What really bothered me was the fact that nobody seemed consistently capable of acting while singing, or doing their individual equivalents of singing. In my experience, you can get away with not singing very well in a Sondheim musical, but if you can’t act a song, you are deeply, deeply screwed, as is your audience. And while there is no scenario in which it would be fair to Helena Bonham Carter to compare her to Angela Lansbury or Patti LuPone, she’s who Burton cast as Mrs. Lovett, so compare her I must.
Her reedy singing voice would almost be excusable if she’d brought an ounce of life or wit to the performance, but she was in full powdery corpse mode, which bore a striking resemblance to laziness. Johnny Depp’s voice was a bit better, but I grew weary of him scooping his way into every held note, which, combined with persistent flatness, made him sound like the lead singer from a B-list ’80s alternative band. Don’t get me wrong; I loved those bands.
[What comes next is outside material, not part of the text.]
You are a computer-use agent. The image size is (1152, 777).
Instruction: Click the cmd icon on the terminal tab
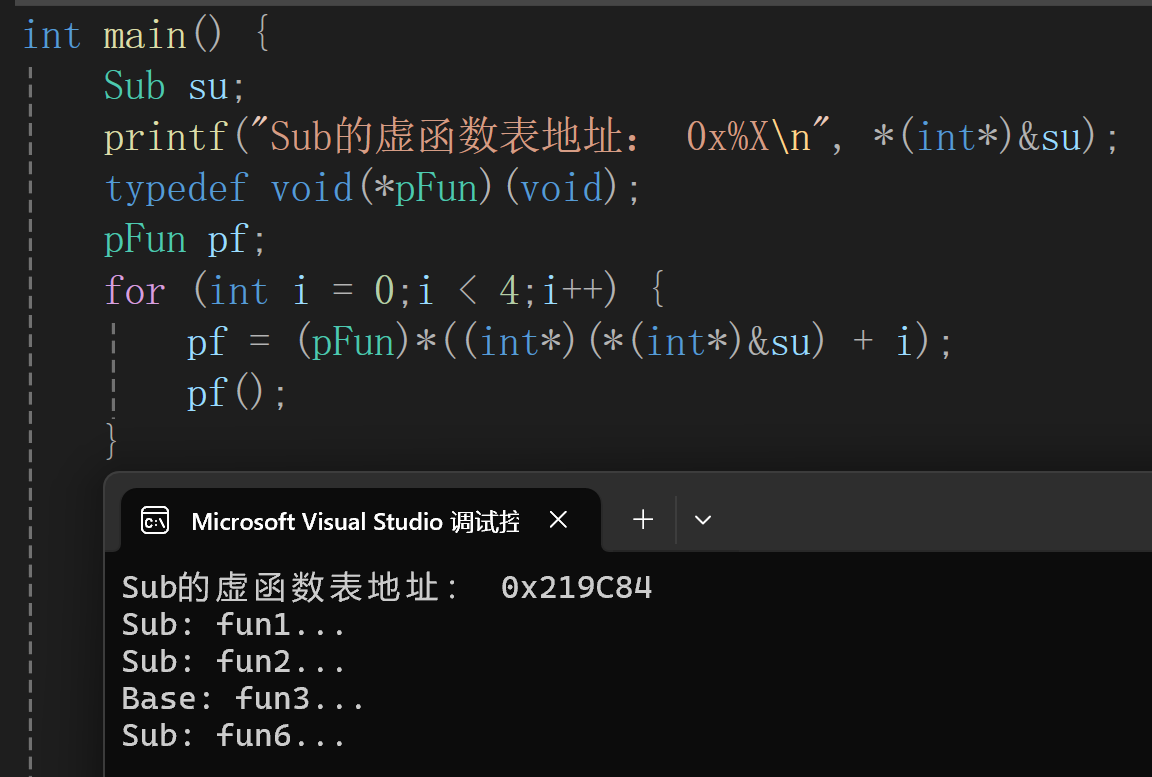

They were the soundtrack of my college years. But I don’t want to hear them singing Sondheim any more than I want to suffer through the Kiri Te Kanawa West Side Story ever again.
What really, really bugged me was how the intricacy of Sondheim’s language was slurred away by the vocal shortcomings of Bonham Carter and Depp. “A Little Priest,” one of the best and most bracing duets in musical theater, was painful to watch, drained of energy and wit for the sake of that blue-filtered style that Burton imposed on just about everything.
Look, Burton does what he does, and sometimes it works, and sometimes it doesn’t. I’ve loved as many of his movies as I’ve hated, and I haven’t been indifferent to any of them, which isn’t a bad track record for any director. But this was just plain awful.